[Esercizio scritto a]: Per favore, ricopia parola per parola le righe dell'elenco, dalla riga che contiene "Screen dimensions: 1090x645" fino alla fine dell'elenco, entrambe le estremità comprese. Lascia fuori le immagini.

[Articolo]:
▬▬▬

La prima causa evitabile di emissioni di CO2: l’industria del tabacco!
Sebbene la prevalenza del fumo sia diminuita nei Paesi ad alto reddito, il consumo globale di sigarette continua ad aumentare, in gran parte a causa della crescente diffusione del fumo da parte dei giovani nei Paesi in via di sviluppo (1).
Gli effetti del fumo sulla salute sono ormai ben conosciuti, tuttavia gli impatti del tabacco sull’ambiente sono meno divulgati.I processi di coltivazione, stagionatura, lavorazione, produzione e distribuzione del tabacco rappresentano una catena produttiva il cui impatto sull’ambiente è molto gravoso a partire dall’impoverimento del suolo. Infatti, le piante di tabacco assimilando quantità molto elevate di sostanze nutritive, impoveriscono notevolmente i terreni di coltivazione tanto che nei due anni successivi essi non possono essere riutilizzati, né per il tabacco che sarebbe di pessima qualità, né per grano o cereali. Quindi, per ottenere facilmente grandi e sistematiche coltivazioni di tabacco di qualità, si impiegano terreni preferibilmente vergini. Peraltro, confrontando l’impatto del tabacco rispetto ad altre colture è stato stimato che la produzione di una tonnellata di tabacco verde necessita di quasi 1300 mq di terreno agricolo, area che potrebbe consentire la produzione di circa 6 tonnellate di pomodori o quasi mezza tonnellata di grano in regioni adatte alla loro coltivazione. Discorso analogo vale per l’impatto idrico delle coltivazioni di tabacco: una tonnellata di tabacco necessita di circa 670 mc di acqua che è paragonabile a quella necessaria per ottenere una tonnellata di riso ed è da 5 a 8 volte maggiore di quella che occorrerebbe per una tonnellata di pomodori o di patate. Intanto, la coltivazione del tabacco si è ridotta nei Paesi ricchi ed è dislocata soprattutto in quelli più poveri, dove la fame e la sete sono spesso un problema grave. E per di più, vista la necessità di ottenere sempre nuovi terreni adatti alla coltivazione del tabacco, si calcola che ogni anno si abbattono circa 2 milioni e mezzo di ettari di foresta, cosa possibile sostanzialmente nei Paesi in via di sviluppo (Argentina, Brasile, Cina, India, Indonesia, Kyrgyzstan, Libano, Malawi e Zimbabwe) che sono sempre più sottoposti a sfruttamento. In altre parole, fumare sigarette significa letteralmente continuare a bruciare le risorse di questi Paesi e favorire lo sfruttamento del lavoro minorile (*).

▬▬▬

[Dati da elaborare]:
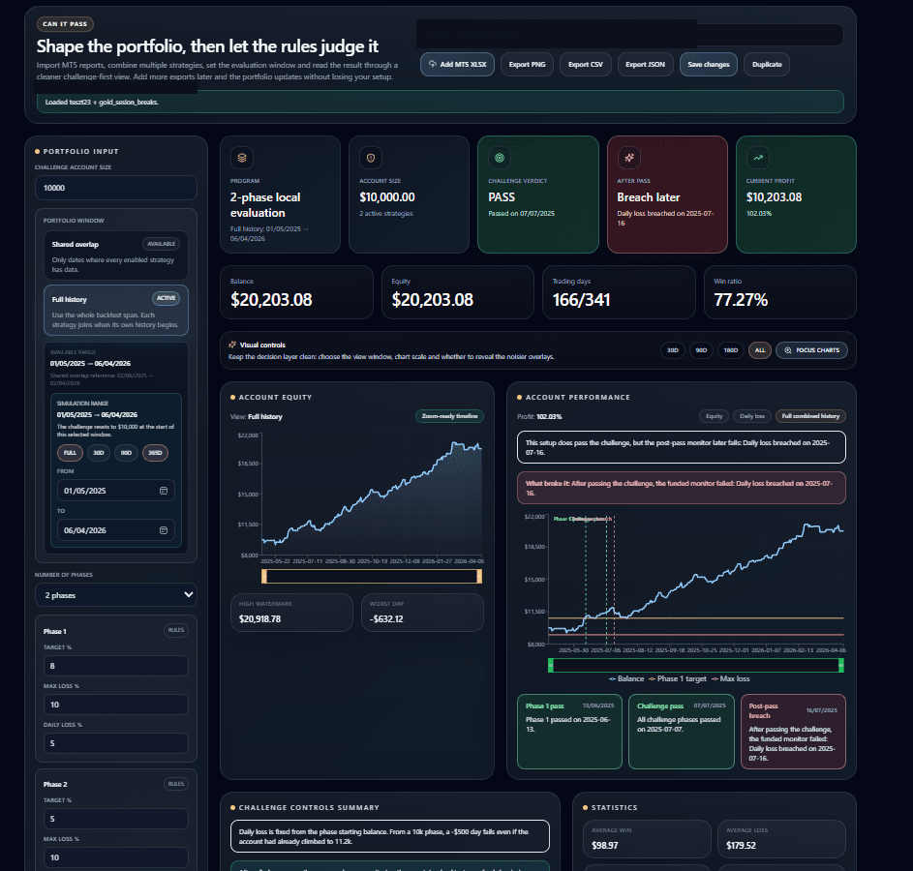This screenshot has width=913, height=871.
Task: Open the calendar icon in the FROM date field
Action: [x=163, y=491]
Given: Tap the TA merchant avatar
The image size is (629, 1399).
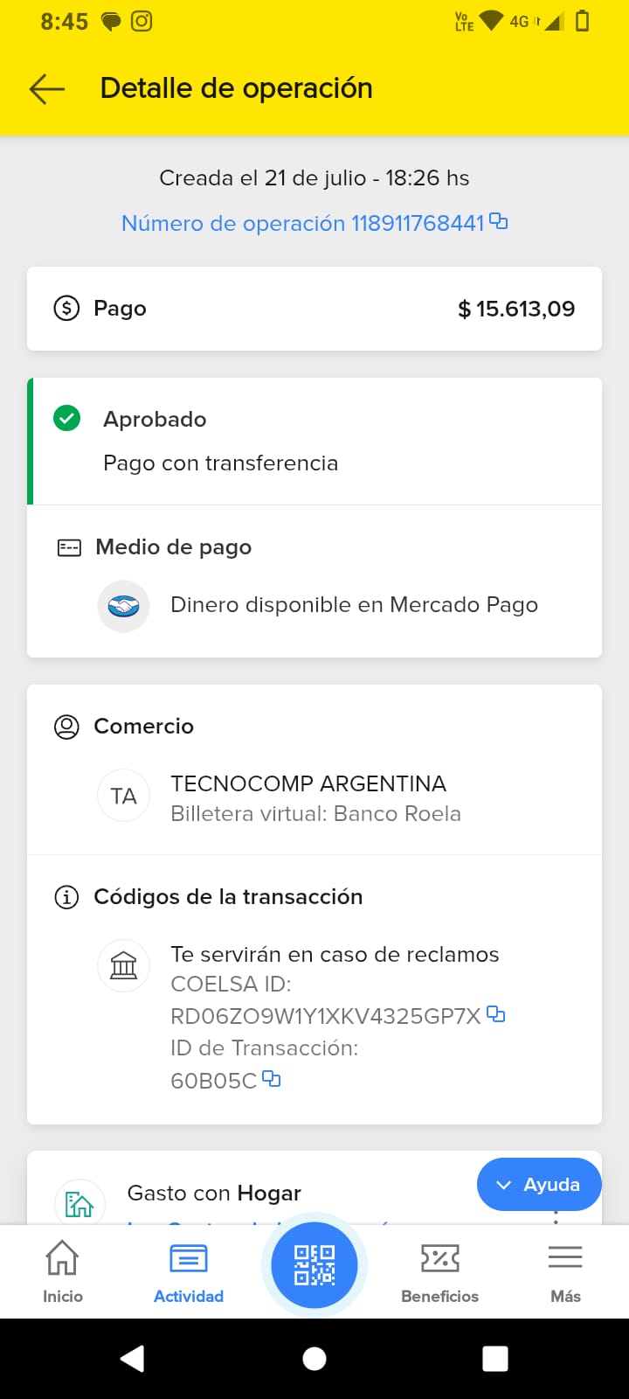Looking at the screenshot, I should pyautogui.click(x=123, y=796).
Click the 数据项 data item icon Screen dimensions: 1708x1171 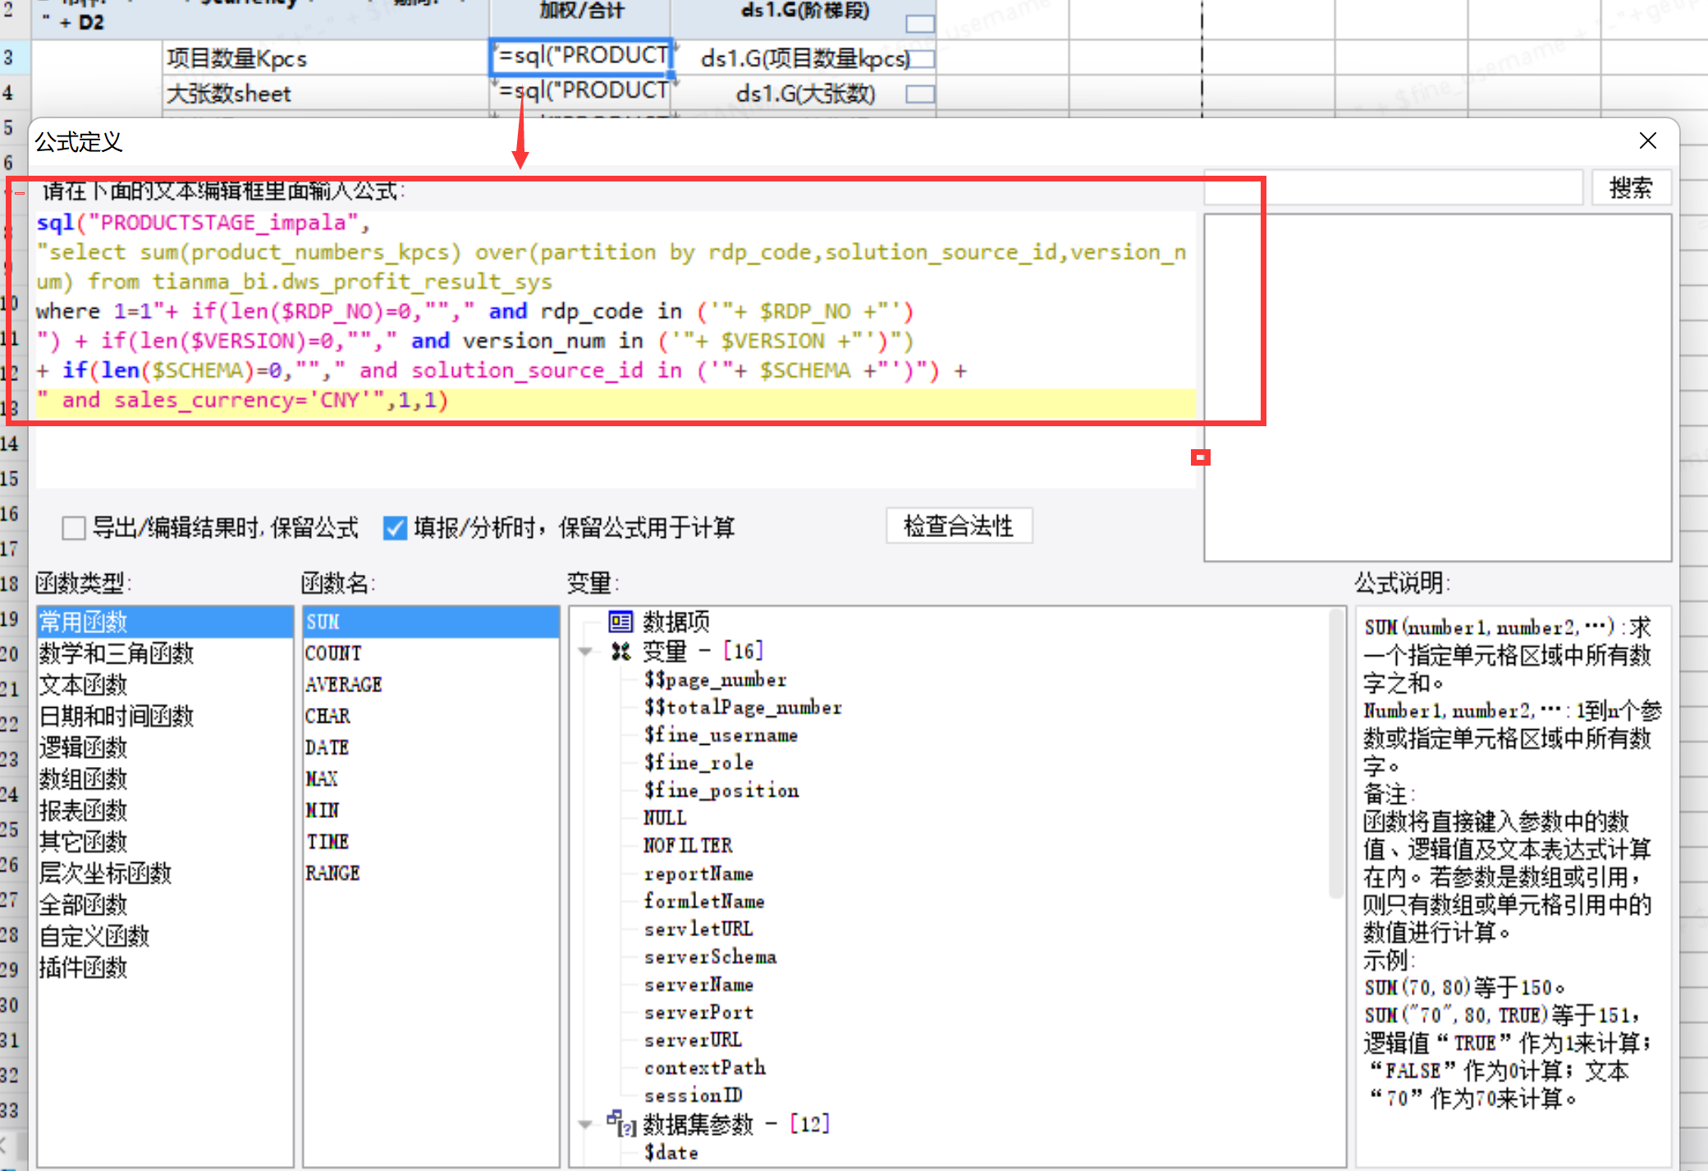click(x=620, y=622)
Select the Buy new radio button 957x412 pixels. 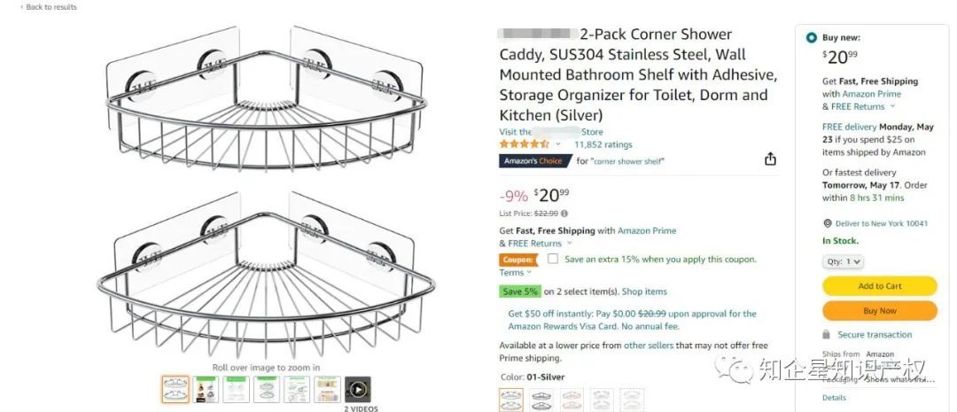tap(811, 38)
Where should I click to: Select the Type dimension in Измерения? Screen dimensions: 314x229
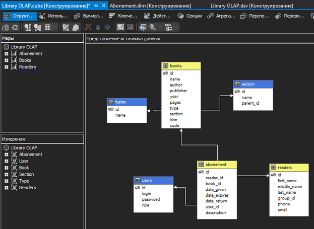(x=24, y=181)
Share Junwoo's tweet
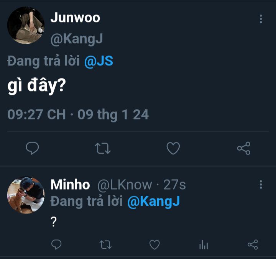276x259 pixels. [244, 148]
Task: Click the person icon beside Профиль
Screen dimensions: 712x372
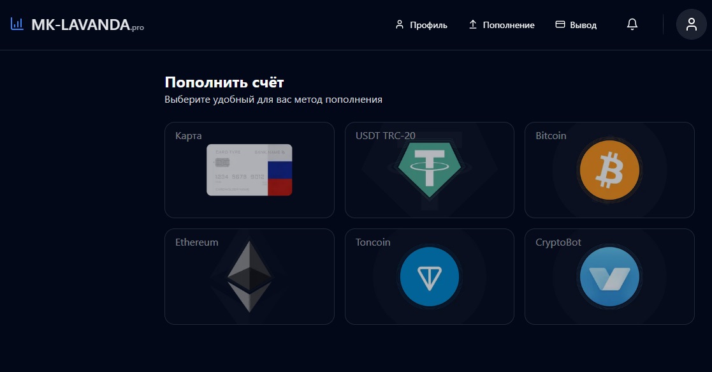Action: click(400, 24)
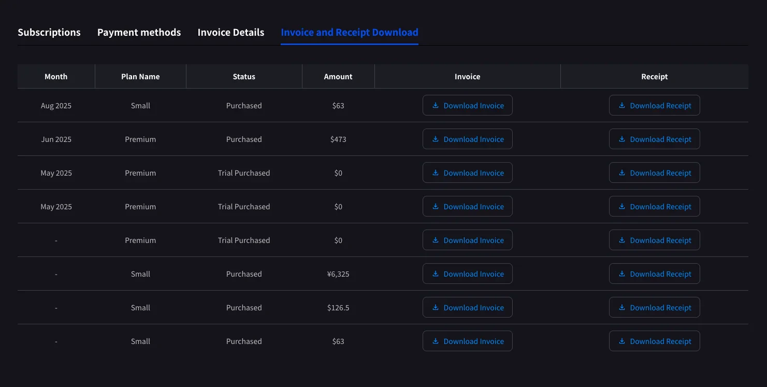Viewport: 767px width, 387px height.
Task: Download the invoice for Aug 2025 Small plan
Action: (x=467, y=105)
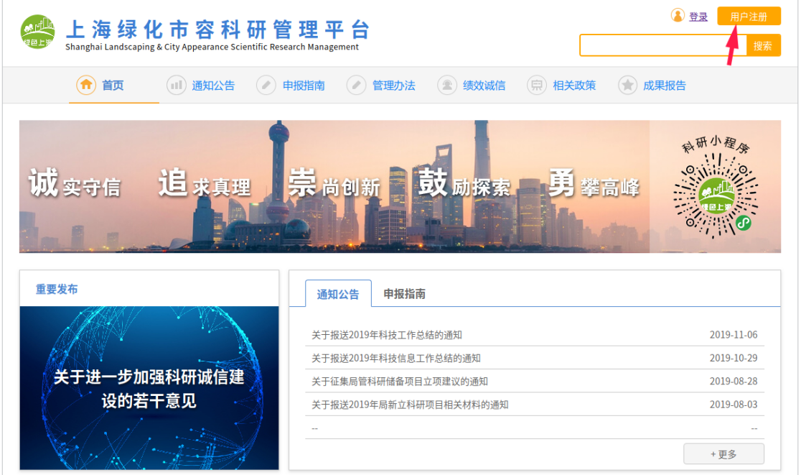Click the user avatar icon near 登录
This screenshot has height=475, width=801.
tap(678, 16)
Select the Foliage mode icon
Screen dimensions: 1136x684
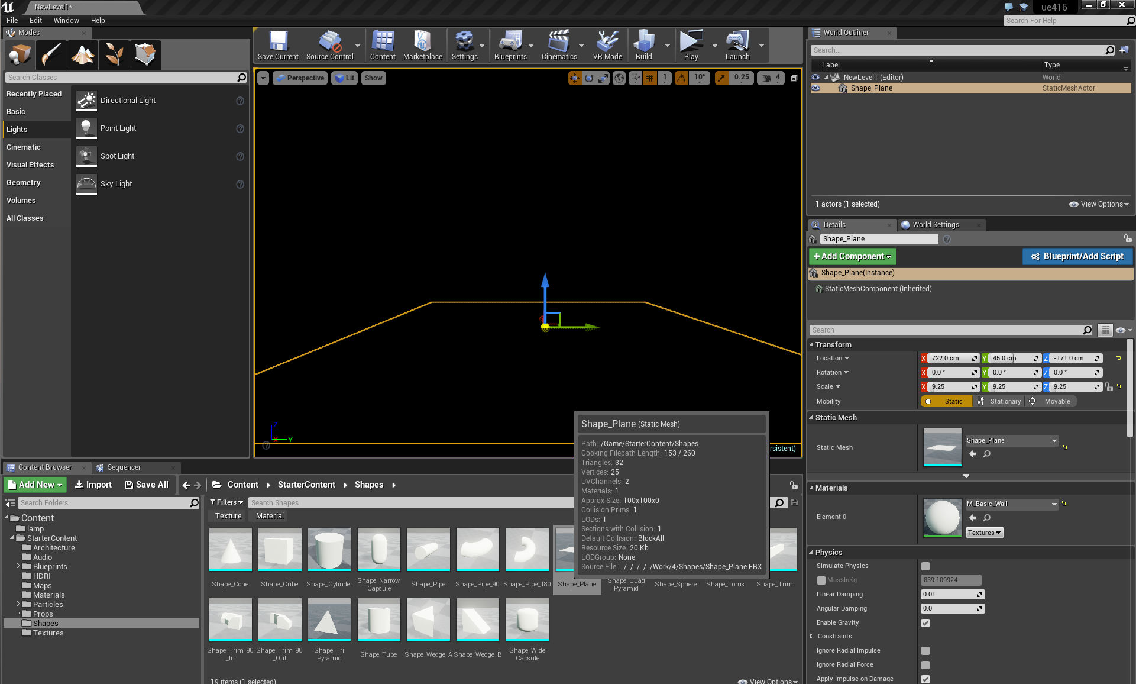click(114, 54)
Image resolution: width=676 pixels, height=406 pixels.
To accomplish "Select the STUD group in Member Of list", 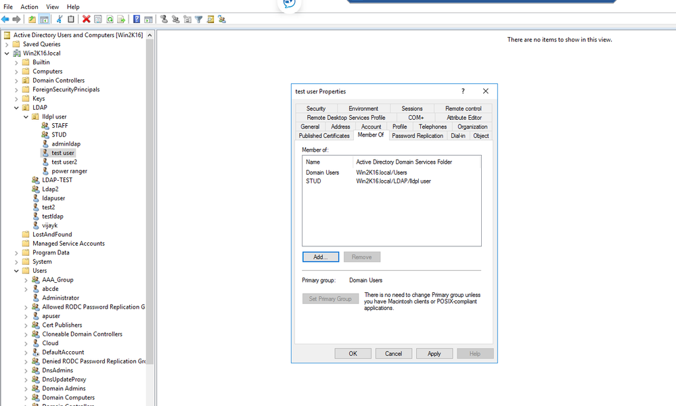I will 313,181.
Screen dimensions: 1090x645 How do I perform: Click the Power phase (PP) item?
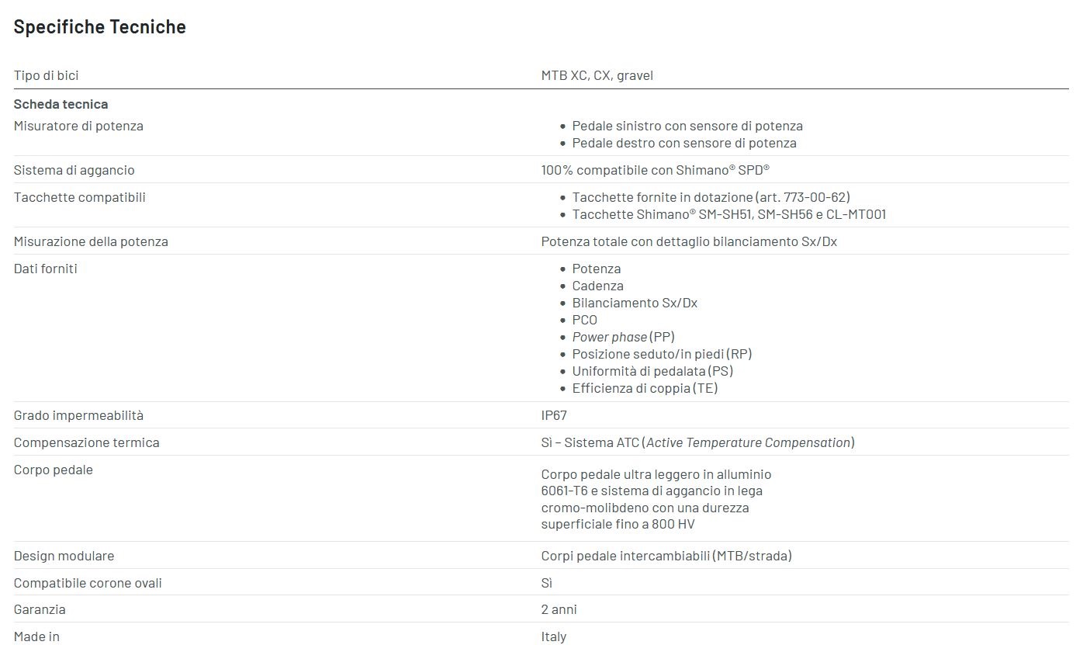pos(623,337)
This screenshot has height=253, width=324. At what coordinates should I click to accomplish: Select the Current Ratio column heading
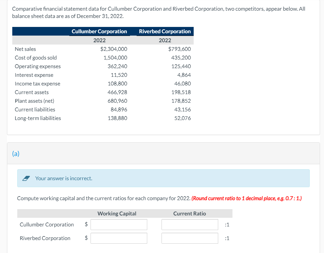pos(189,213)
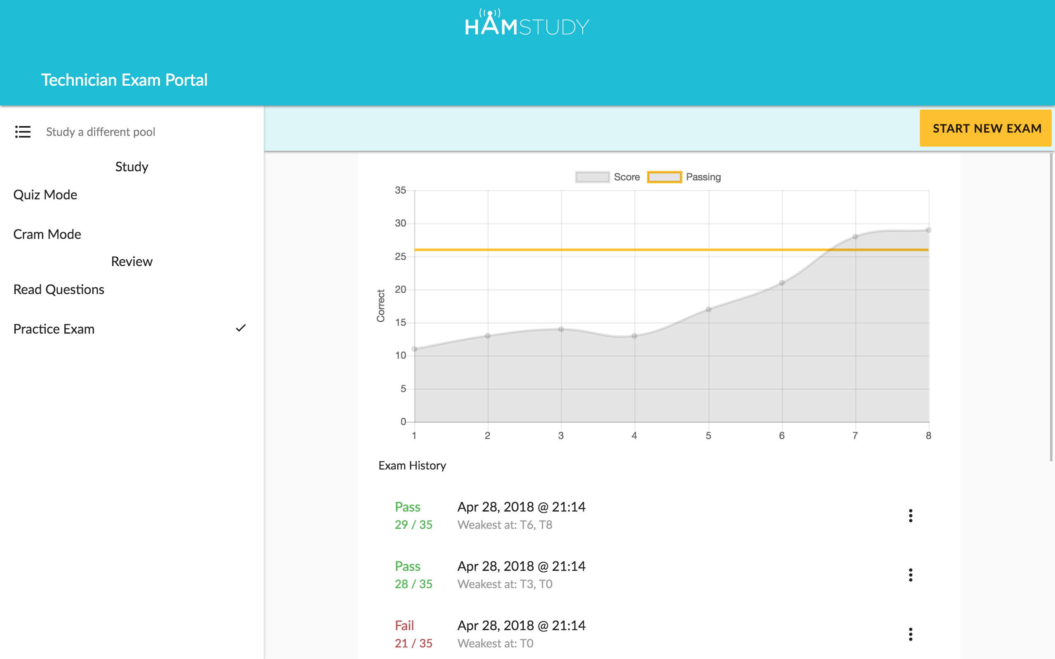The height and width of the screenshot is (659, 1055).
Task: Open options menu for the Fail exam
Action: point(910,634)
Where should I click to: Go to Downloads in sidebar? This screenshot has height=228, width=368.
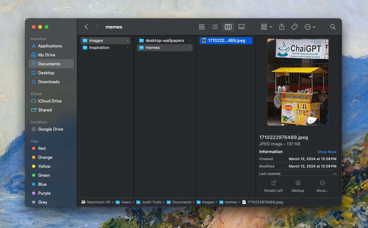(x=49, y=82)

▬▬▬

[Esercizio scritto b]: Cita testualmente il passo dell'articolo sull'impatto ambientale del tabacco da "Sebbene la prevalenza" a "di sviluppo (1).".

[Risultato completo a]:
Screen dimensions: 1090x645 How do I perform: Click the Power phase (PP) item?
pos(623,337)
This screenshot has height=253, width=324. At what coordinates should I click to accomplish: Select the Current Ratio column heading
pos(189,213)
The height and width of the screenshot is (659, 1055).
Task: Open options menu for the Fail exam
Action: point(910,634)
Where should I click to: Go to Downloads in sidebar? This screenshot has height=228, width=368.
(x=49, y=82)

[Risultato completo b]:
Sebbene la prevalenza del fumo sia diminuita nei Paesi ad alto reddito, il consumo globale di sigarette continua ad aumentare, in gran parte a causa della crescente diffusione del fumo da parte dei giovani nei Paesi in via di sviluppo (1).